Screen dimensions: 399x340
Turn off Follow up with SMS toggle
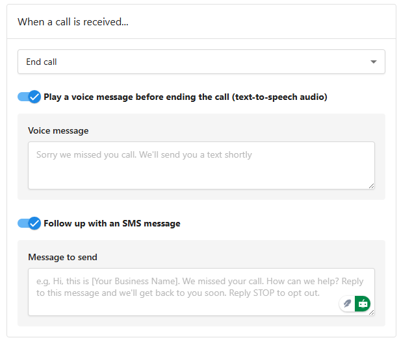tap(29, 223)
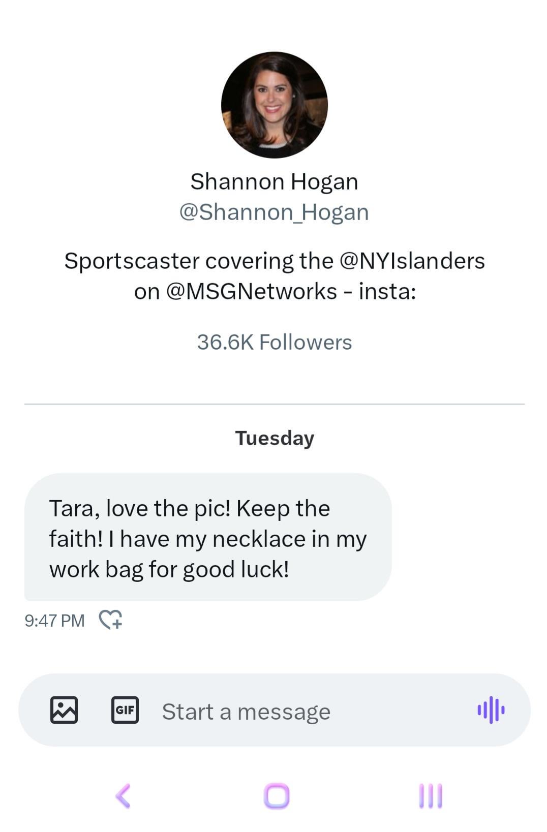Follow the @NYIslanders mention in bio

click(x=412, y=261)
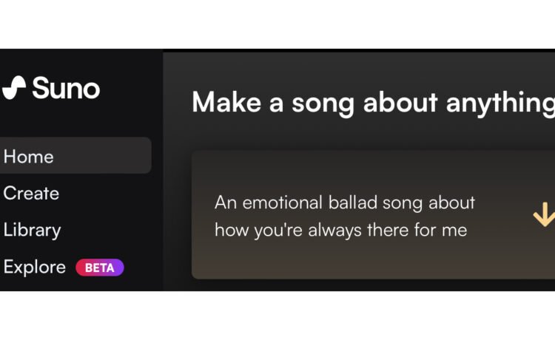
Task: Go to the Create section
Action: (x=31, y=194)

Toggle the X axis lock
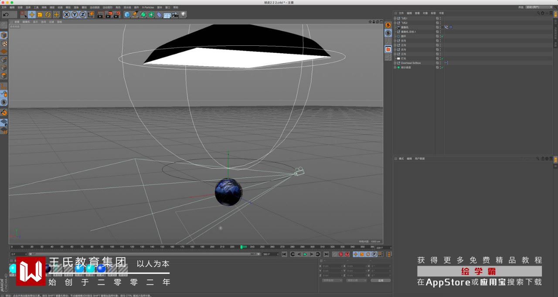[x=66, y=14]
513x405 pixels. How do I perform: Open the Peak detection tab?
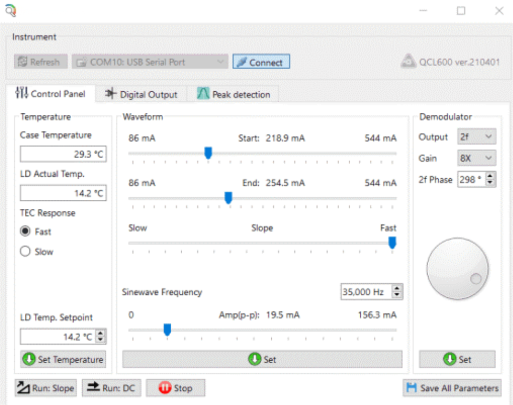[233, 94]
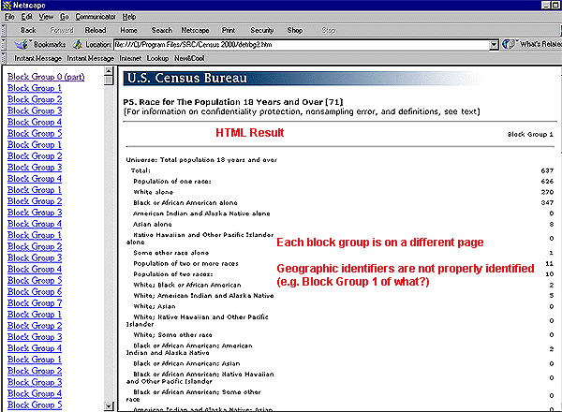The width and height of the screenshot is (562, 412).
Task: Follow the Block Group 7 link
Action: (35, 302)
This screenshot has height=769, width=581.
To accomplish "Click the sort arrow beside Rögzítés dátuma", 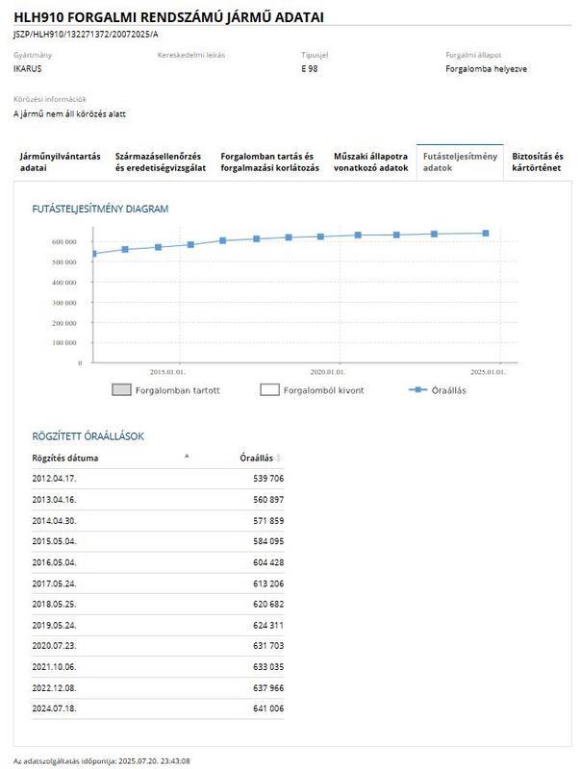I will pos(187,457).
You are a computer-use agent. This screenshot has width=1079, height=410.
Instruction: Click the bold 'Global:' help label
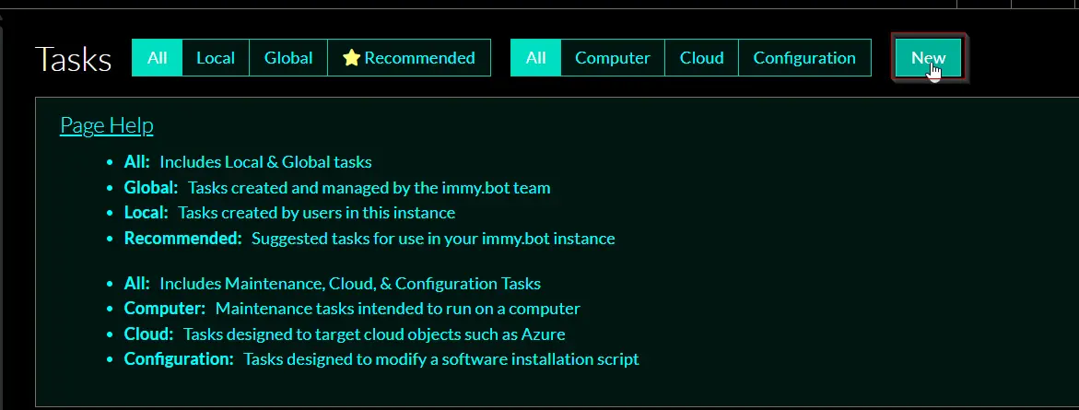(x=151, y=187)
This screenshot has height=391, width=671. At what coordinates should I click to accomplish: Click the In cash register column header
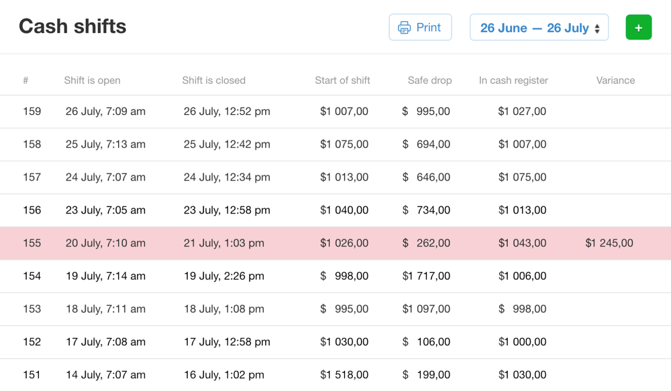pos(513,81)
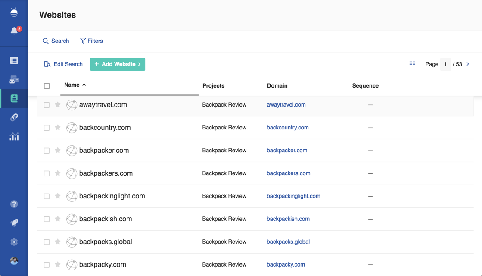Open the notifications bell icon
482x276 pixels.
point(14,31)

== == ==

**TASK DESCRIPTION:** Output exactly, and only, the lines running from the line containing "Instruction: Click the" to the last line of the entries above, omitting the pictures.

**ANSWER SPACE:**
Instruction: Click the bold 'Global:' help label
(x=151, y=187)
This screenshot has height=391, width=671. At what coordinates should I click to accomplish: Click the In cash register column header
pos(513,81)
Open the notifications bell icon
482x276 pixels.
point(14,31)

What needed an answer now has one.